** Opening THE DATA block **
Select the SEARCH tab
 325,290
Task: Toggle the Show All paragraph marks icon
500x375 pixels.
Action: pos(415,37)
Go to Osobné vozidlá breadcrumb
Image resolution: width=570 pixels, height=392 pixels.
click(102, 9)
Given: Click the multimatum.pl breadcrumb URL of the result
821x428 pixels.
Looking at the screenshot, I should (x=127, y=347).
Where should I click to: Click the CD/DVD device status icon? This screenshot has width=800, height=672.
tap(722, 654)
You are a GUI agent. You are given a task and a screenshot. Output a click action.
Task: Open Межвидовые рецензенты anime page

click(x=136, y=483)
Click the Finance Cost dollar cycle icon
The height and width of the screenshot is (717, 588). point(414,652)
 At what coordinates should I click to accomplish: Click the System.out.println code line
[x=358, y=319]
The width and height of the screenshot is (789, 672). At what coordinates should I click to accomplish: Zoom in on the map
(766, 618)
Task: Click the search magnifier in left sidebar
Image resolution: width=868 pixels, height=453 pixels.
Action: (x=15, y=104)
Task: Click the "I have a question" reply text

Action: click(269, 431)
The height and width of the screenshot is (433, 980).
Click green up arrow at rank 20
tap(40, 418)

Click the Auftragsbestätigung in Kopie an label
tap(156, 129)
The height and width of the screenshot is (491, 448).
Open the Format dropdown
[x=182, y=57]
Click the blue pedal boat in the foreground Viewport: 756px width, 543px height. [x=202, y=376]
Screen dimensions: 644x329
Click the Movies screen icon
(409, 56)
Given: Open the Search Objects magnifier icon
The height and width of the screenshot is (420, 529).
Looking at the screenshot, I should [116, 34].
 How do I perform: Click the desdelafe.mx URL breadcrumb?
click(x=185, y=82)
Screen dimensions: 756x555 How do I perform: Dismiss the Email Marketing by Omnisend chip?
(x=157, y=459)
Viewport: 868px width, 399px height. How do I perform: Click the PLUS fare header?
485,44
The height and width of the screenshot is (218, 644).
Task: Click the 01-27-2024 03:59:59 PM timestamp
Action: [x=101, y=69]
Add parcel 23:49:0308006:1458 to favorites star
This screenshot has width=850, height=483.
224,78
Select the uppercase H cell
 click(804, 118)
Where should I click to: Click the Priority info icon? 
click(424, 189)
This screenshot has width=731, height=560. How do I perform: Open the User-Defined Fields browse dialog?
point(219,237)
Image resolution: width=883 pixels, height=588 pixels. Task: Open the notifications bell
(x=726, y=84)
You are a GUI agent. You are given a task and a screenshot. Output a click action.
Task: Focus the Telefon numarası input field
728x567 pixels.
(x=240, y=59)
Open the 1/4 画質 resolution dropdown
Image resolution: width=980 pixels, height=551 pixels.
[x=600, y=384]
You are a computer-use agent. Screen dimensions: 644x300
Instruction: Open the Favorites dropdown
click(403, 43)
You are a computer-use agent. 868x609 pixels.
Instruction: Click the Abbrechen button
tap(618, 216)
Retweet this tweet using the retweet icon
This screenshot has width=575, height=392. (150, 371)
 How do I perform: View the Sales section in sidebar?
** Closing THE DATA block **
TASK OBJECTIVE — An exact copy of every record is required here.

TASK ANSWER —
Select the SEARCH tab
 325,290
Task: Toggle the Show All paragraph marks icon
500x375 pixels.
Action: pos(415,37)
Go to Osobné vozidlá breadcrumb
Image resolution: width=570 pixels, height=392 pixels.
click(102, 9)
Given: Click the multimatum.pl breadcrumb URL of the result
821x428 pixels.
Looking at the screenshot, I should (x=127, y=347).
Where should I click to: Click the CD/DVD device status icon? This screenshot has width=800, height=672.
tap(722, 654)
You are a GUI agent. You are given a task and a screenshot. Output a click action.
Task: Open Межвидовые рецензенты anime page

click(x=136, y=483)
Click the Finance Cost dollar cycle icon
The height and width of the screenshot is (717, 588). point(414,652)
 At what coordinates should I click to accomplish: Click the System.out.println code line
[x=358, y=319]
The width and height of the screenshot is (789, 672). At what coordinates should I click to accomplish: Zoom in on the map
(766, 618)
Task: Click the search magnifier in left sidebar
Image resolution: width=868 pixels, height=453 pixels.
Action: (x=15, y=104)
Task: Click the "I have a question" reply text

Action: click(269, 431)
The height and width of the screenshot is (433, 980).
Click green up arrow at rank 20
tap(40, 418)

Click the Auftragsbestätigung in Kopie an label
tap(156, 129)
The height and width of the screenshot is (491, 448).
Open the Format dropdown
[x=182, y=57]
Click the blue pedal boat in the foreground Viewport: 756px width, 543px height. [x=202, y=376]
Screen dimensions: 644x329
Click the Movies screen icon
(409, 56)
Given: Open the Search Objects magnifier icon
The height and width of the screenshot is (420, 529).
Looking at the screenshot, I should [116, 34].
 How do I perform: Click the desdelafe.mx URL breadcrumb?
click(x=185, y=82)
Screen dimensions: 756x555 How do I perform: Dismiss the Email Marketing by Omnisend chip?
(x=157, y=459)
Viewport: 868px width, 399px height. How do I perform: Click the PLUS fare header?
485,44
The height and width of the screenshot is (218, 644).
Task: Click the 01-27-2024 03:59:59 PM timestamp
Action: [x=101, y=69]
Add parcel 23:49:0308006:1458 to favorites star
This screenshot has width=850, height=483.
224,78
Select the uppercase H cell
 click(804, 118)
Where should I click to: Click the Priority info icon? 
click(424, 189)
This screenshot has width=731, height=560. How do I perform: Open the User-Defined Fields browse dialog?
point(219,237)
Image resolution: width=883 pixels, height=588 pixels. Task: Open the notifications bell
(x=726, y=84)
You are a GUI agent. You are given a task and a screenshot. Output a click action.
Task: Focus the Telefon numarası input field
728x567 pixels.
(x=240, y=59)
Open the 1/4 画質 resolution dropdown
Image resolution: width=980 pixels, height=551 pixels.
[x=600, y=384]
You are a computer-use agent. Screen dimensions: 644x300
Instruction: Open the Favorites dropdown
click(403, 43)
You are a computer-use agent. 868x609 pixels.
Instruction: Click the Abbrechen button
tap(618, 216)
Retweet this tweet using the retweet icon
This screenshot has width=575, height=392. (150, 371)
 How do I perform: View the Sales section in sidebar?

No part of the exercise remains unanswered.